→ **Written instruction**: Reproduce every item below with "screenshot" switched to "screen capture" and everything else left as is. Omit the pictures from your output.

(Document and screenshot pointing items)
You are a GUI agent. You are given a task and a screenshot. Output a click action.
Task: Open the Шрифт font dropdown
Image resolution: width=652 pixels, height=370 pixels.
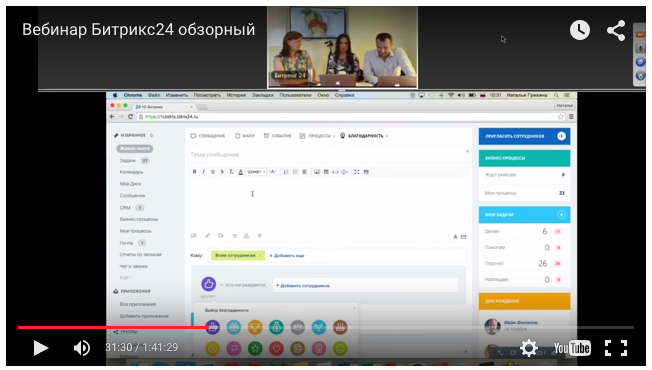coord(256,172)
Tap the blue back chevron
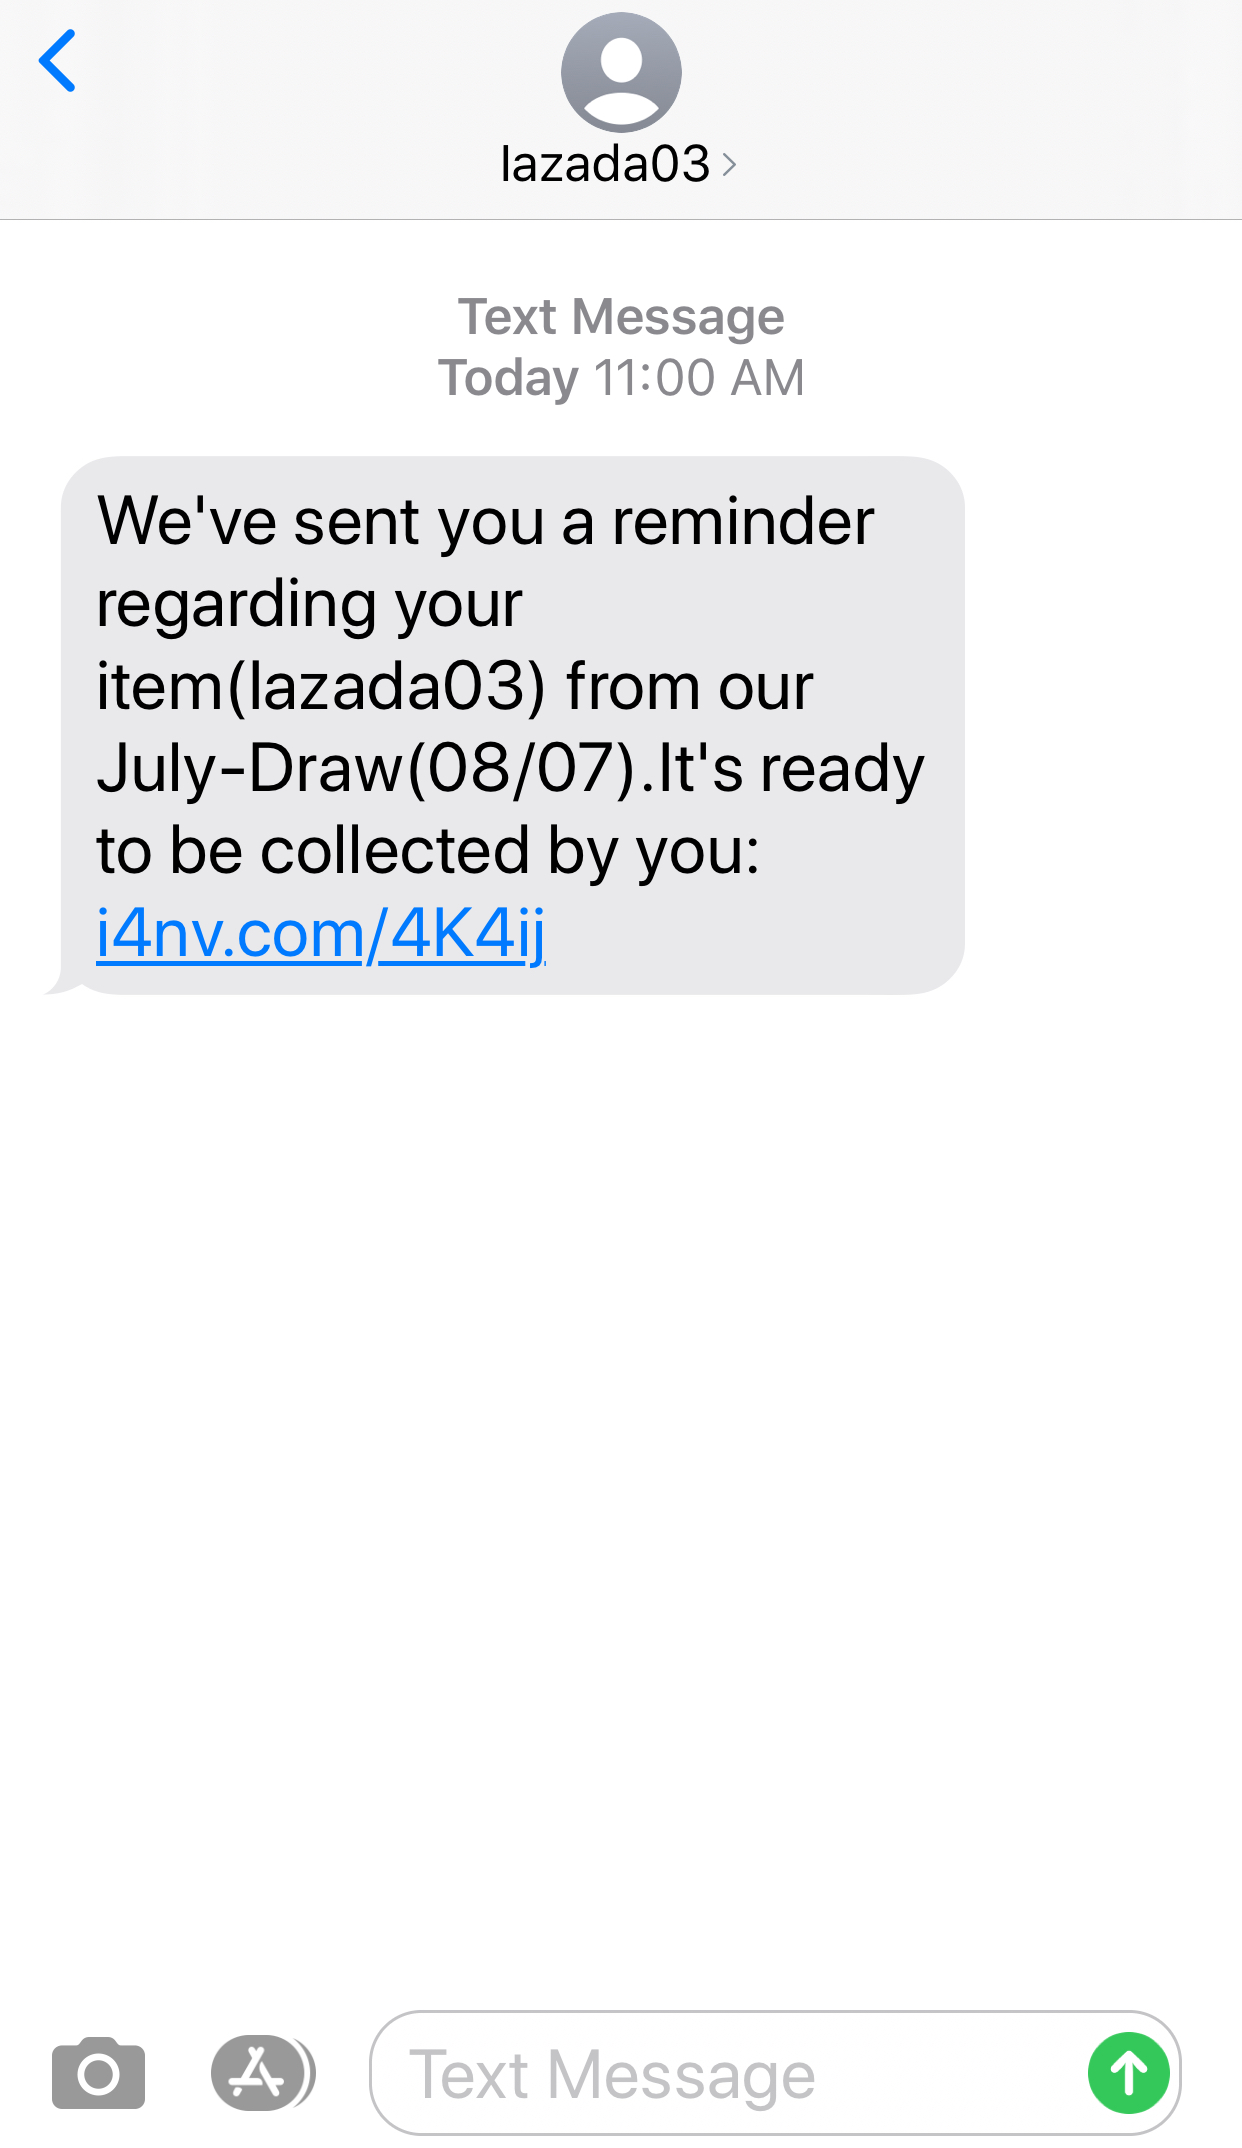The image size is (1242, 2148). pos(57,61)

→ **Task response**:
You are a GUI agent. You are given a task and a screen capture. Output a click action.
Task: Open the Шрифт font dropdown
Image resolution: width=652 pixels, height=370 pixels.
coord(256,172)
Tap the blue back chevron
The image size is (1242, 2148). pos(57,61)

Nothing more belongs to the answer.